Nitekim doktrinde de kabul gördüğü üzere “Mal ile sadece uzaktan ilişkisi olan basit hatırlatmalar ve telmihler markaya tasviri bir karakter vermez. Eğer marka bir şeyin adını ihtiva ediyorsa, onun herkes tarafından kullanılabileceğinin kabulü için mal ile öyle bir fikri yakınlığı olmalıdır ki markanın tasviri karakteri özel bir zihni çaba harcanmaksızın anlaşılabilsin.”
Yüksek Mahkemece benimsenen görüş de doktrindeki görüş ile paralel doğrultuda olup bu husus, muhtelif kararlarda aşağıdaki şekilde vurgulanmıştır.

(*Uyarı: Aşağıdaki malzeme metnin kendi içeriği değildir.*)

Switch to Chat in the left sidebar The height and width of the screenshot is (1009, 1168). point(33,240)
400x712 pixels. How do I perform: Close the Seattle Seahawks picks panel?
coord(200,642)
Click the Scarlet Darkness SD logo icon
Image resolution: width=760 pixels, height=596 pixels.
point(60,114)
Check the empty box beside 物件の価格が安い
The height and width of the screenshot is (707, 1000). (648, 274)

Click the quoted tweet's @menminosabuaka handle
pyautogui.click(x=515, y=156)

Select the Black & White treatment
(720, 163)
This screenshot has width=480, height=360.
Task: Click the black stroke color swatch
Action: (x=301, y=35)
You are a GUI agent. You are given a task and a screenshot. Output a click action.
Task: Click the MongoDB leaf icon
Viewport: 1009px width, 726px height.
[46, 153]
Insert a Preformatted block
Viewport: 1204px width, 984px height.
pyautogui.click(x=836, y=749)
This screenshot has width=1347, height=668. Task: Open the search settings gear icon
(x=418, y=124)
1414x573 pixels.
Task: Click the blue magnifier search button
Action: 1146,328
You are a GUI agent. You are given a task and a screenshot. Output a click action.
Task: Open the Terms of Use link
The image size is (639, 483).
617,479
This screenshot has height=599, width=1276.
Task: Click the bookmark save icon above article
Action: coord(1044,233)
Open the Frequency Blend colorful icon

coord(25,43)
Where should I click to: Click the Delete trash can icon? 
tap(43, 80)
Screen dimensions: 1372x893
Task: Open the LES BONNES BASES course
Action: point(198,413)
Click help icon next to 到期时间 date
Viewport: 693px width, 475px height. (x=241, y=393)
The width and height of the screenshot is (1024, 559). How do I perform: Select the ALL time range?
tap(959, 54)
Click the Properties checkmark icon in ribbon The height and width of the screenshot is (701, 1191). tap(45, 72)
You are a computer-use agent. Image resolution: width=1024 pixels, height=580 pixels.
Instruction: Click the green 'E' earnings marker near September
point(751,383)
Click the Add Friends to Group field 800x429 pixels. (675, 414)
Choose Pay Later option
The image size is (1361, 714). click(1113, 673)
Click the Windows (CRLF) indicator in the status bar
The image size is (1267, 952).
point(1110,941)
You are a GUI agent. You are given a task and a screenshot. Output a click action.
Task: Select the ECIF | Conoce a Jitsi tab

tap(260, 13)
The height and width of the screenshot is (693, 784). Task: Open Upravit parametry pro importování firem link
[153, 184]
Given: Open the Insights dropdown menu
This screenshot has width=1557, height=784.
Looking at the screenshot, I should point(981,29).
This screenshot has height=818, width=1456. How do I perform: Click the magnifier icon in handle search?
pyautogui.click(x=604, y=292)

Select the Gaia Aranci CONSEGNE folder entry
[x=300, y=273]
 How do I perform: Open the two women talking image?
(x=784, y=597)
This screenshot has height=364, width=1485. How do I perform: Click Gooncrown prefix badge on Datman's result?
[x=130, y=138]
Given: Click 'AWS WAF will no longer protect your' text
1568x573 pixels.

“Bir işaretin 556 sayılı KHK’nın 7/1-c bendinde belirtilen münhasıran veya esas unsur olarak karakteristik özellik belirten tasviri nitelikteki işaretlerden olduğunun kabulü için, başvuruya konu markanın kapsadığı emtia bakımından cins, çeşit, vasıf, kalite, miktar, amaç, değer coğrafi, kaynak vb hususlarda doğrudan karakteristik özellik belirten, tanımlayıcı nitelikteki ibareler vasfında olması gereklidir. Başvuru konusu mal veya hizmet için doğrudan karakteristik özellik belirtmeyen, ancak ifade ettiği anlamlar ya da tanımlayıcı ibareler bakımından birden çok seçenek içerisinden yapılacak değerlendirme sonucunda dolaylı olarak bu ibarenin başvurusu konusu mal ve hizmetler bakımından da (telmih yoluyla) karakteristik özellik ifade edeceği sonucuna yol açan işaretlerin, 556 sayılı KHK’nın 7/1-c bendi anlamında mutlak red sebebi olan tasviri işaretlerden kabulü mümkün değildir….“TITAN” ibaresinin titanyum elementinin kısaltılmış hali olduğunu ve saat emtiası için üstün özellik katan bir metal olduğunu beyan etmiş ise de bu açıklamaya dayalı olarak anılan ibarenin özel bir zihni çabaya gerek olmaksızın, sıkı ilişkisi nedeniyle doğrudan ve münhasıran saat emtiası için karakteristik özellik belirten bir işaret olduğu sonucuna da varılamaz. (Yargıtay 11 HD. 2014/4470E, 2014/10387K)”
Başka bir kararda “SOFTBOWL” ibaresinin Türkçe’de hafif ya da “yumuşak kapkacak” anlamına gelmesi nedeniyle kapkacak, kovalar, çöp kovaları, tabaklar, taslar gibi emtialar bakımından tanımlayıcı olduğu içtihat olunmuştur. Doktrinde Çolak’a göre ise “LASTING PERFORMANCE” şeklindeki bir ibarenin parfüm ve deodorantlar açısından, “PERFECT BROW” ibaresinin ise “kirpik ve kaş kalemi” emtiaları bakımından tescili mümkün değildir.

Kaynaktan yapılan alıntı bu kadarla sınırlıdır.